Colocalization Studio

by Thibault Lagache

This plugin contains most of existing colocalization methods in 2D and 3D fluorescence microscopy images: Pearson and Manders coefficients, Image Cross Correlation Spectroscopy (ICCS) and Object-based methods.

Publication Id
ICY-H9X6X2
See technical details
View complete changelog

Documentation

If this plugin satisfies you, please cite: 

Lagache T, Sauvonnet N, Danglot L, Olivo-Marin JC. Statistical analysis of molecule colocalization in bioimaging. Cytometry A. 2015

This plugin contains most of the existing colocalization methods. Before using it, you can find here an introduction to colocalization methods.

This plugin is decomposed into two main method classes:

1- Correlation (pixel-based) methods.

You compute 3 correlation coefficients:

a- Pearson analysis. The p-value is obtained with pixel scrambling (we used the Central limit theorem instead of Monte-Carlo simulations)

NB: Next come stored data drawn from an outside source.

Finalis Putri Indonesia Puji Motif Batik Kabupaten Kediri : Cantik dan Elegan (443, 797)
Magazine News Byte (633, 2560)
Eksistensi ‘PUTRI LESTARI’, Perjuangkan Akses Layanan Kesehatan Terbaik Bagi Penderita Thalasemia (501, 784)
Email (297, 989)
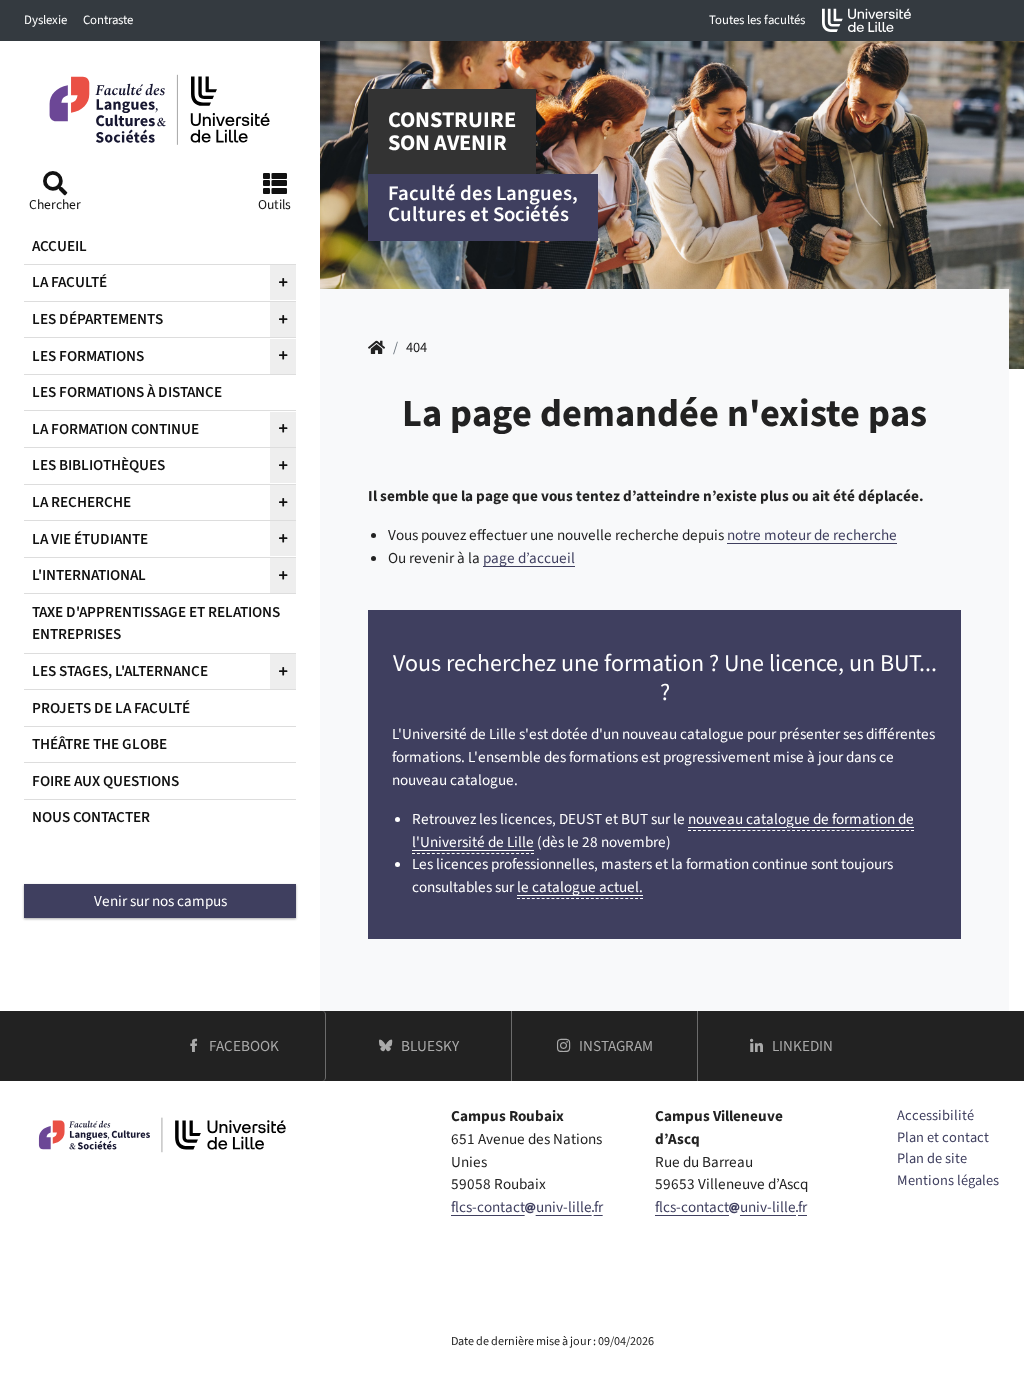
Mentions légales (948, 1180)
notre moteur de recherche (812, 535)
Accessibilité (935, 1115)
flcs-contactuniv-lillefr (527, 1207)
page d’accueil (529, 558)
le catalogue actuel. (580, 887)
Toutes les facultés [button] (757, 20)
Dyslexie (45, 20)
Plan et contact (943, 1137)
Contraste (108, 20)
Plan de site (932, 1158)
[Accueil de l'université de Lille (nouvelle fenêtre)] (867, 20)
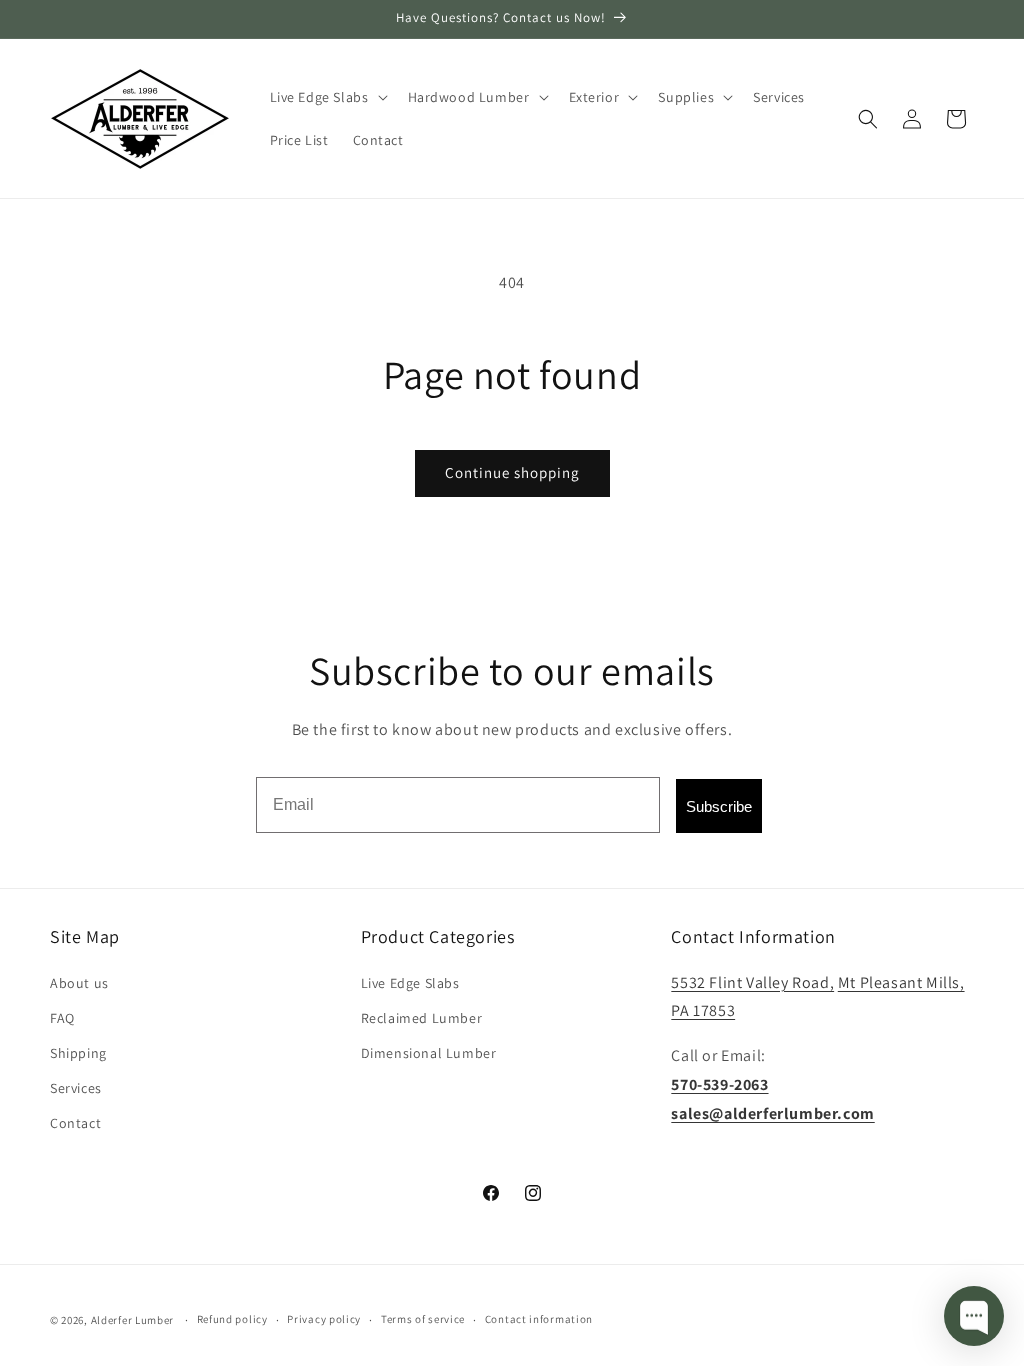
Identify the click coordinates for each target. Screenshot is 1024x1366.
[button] (327, 97)
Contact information (539, 1319)
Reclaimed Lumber (422, 1018)
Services (76, 1088)
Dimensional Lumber (429, 1053)
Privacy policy (324, 1319)
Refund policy (232, 1319)
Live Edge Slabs (410, 983)
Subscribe (719, 806)
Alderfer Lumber (133, 1320)
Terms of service (423, 1319)
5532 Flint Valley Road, (752, 982)
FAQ (62, 1018)
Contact (75, 1123)
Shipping (78, 1053)
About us (79, 983)
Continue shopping (512, 472)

Ref: Costes et al. Automatic and quantitative measurement of protein-protein colocalization in live cells. Biophys. J. (2004)

b- Manders analysis. The p-value is obtained with pixel scrambling (we used the Central limit theorem instead of Monte-Carlo simulations)

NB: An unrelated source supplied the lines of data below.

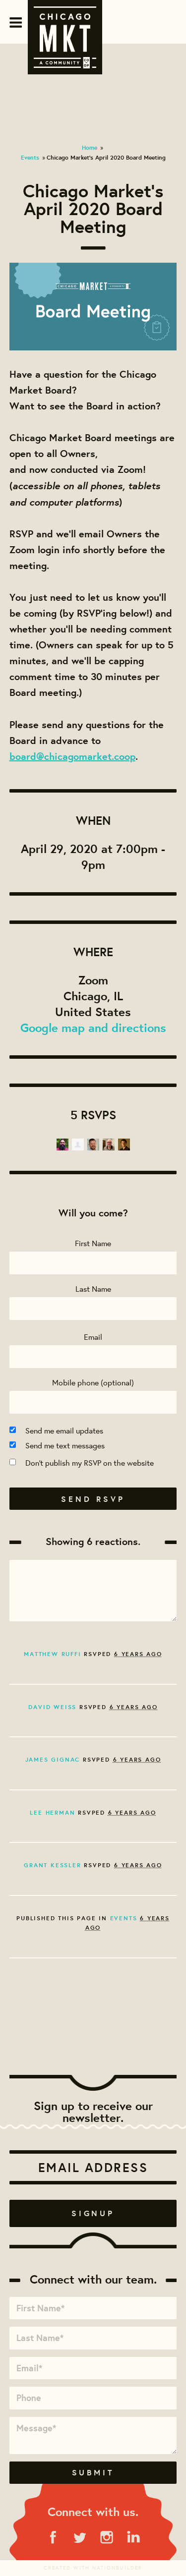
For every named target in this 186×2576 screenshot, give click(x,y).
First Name (93, 1243)
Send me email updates (64, 1430)
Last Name (93, 1288)
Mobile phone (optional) (93, 1382)
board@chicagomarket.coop (72, 756)
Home (89, 147)
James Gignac (52, 1759)
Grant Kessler (52, 1865)
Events (30, 157)
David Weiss (52, 1707)
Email (93, 1336)
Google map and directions (93, 1027)
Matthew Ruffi (52, 1654)
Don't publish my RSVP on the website (89, 1462)
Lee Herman (52, 1812)
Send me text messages (65, 1445)
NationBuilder (117, 2568)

Ref: Manders et al. Measurement of co-localization of objects in dual-colour confocal images. J. Microscopy (1993)

c- ICCS analysis. Be careful: method very sensitive to noise and image shift. Image denoising (with appropriate filter and/or thresholding) is needed.

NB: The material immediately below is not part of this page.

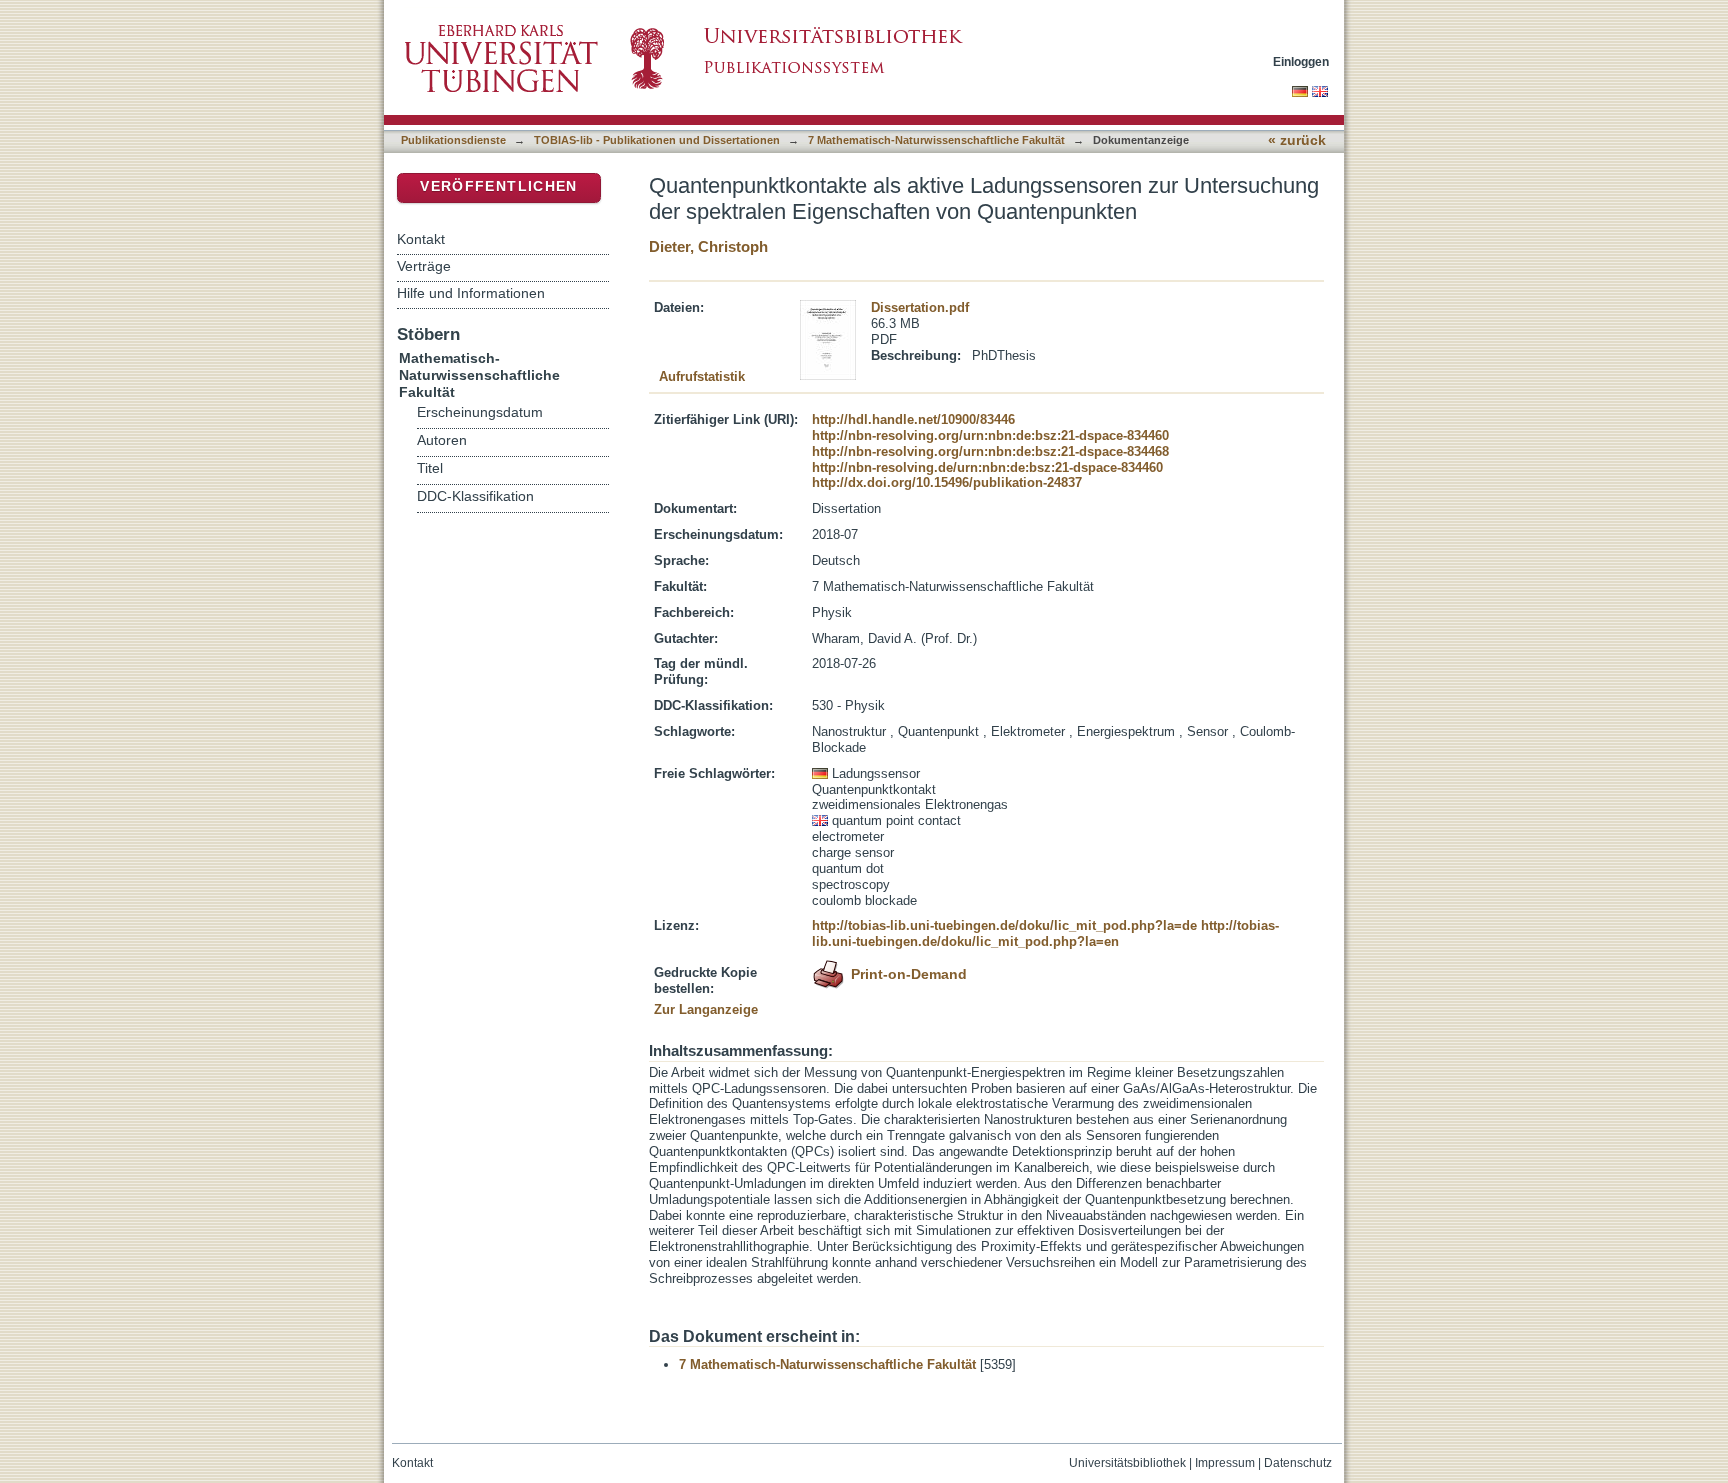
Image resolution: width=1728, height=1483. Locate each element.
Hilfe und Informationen (471, 293)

Ref: Comeau et al. A guide to accurate fluorescence microscopy colocalization measurements. Biophys. J. (2006)

2- Spatial (object-based) methods

This method relies on molecule detections with spot detector plugin. It then uses the Ripley's K function to analyze molecule spatial distribution. The statistical analysis of molecule colocalization is performed by the comparison of K function with critical quantiles (analytical formula as function of the ROI geometry and the number of spots). In particular, the maximum of the 0-mean and unit variance Ripley's K function is provided and can be directly compared with the quantiles of the Normal distribution. For example, if the max. of the K function is > 2,32 (which is the quantile at 99% of the Normal distribution (see the table), we can reject the null hypothesis of random distribution (meaning that molecules colocalize) with propbability 99%.

Ref: Lagache et al. A statistical analysis of spatial colocalization using Ripley’s K function Conf. Proc. IEEE ISBI (2013)

Then, the percentage and the distance between colocalized molecule is obtained with a parametrical fitting of the Ripley's K function. The option "Fit of the ripley's K function" provides the plot of the computed K function and the fit to check the robustness of the fitting procedure.

Ref: Lagache et al. Statistical analysis of molecule colocalization in bio-imaging. Cytometry A. (2015).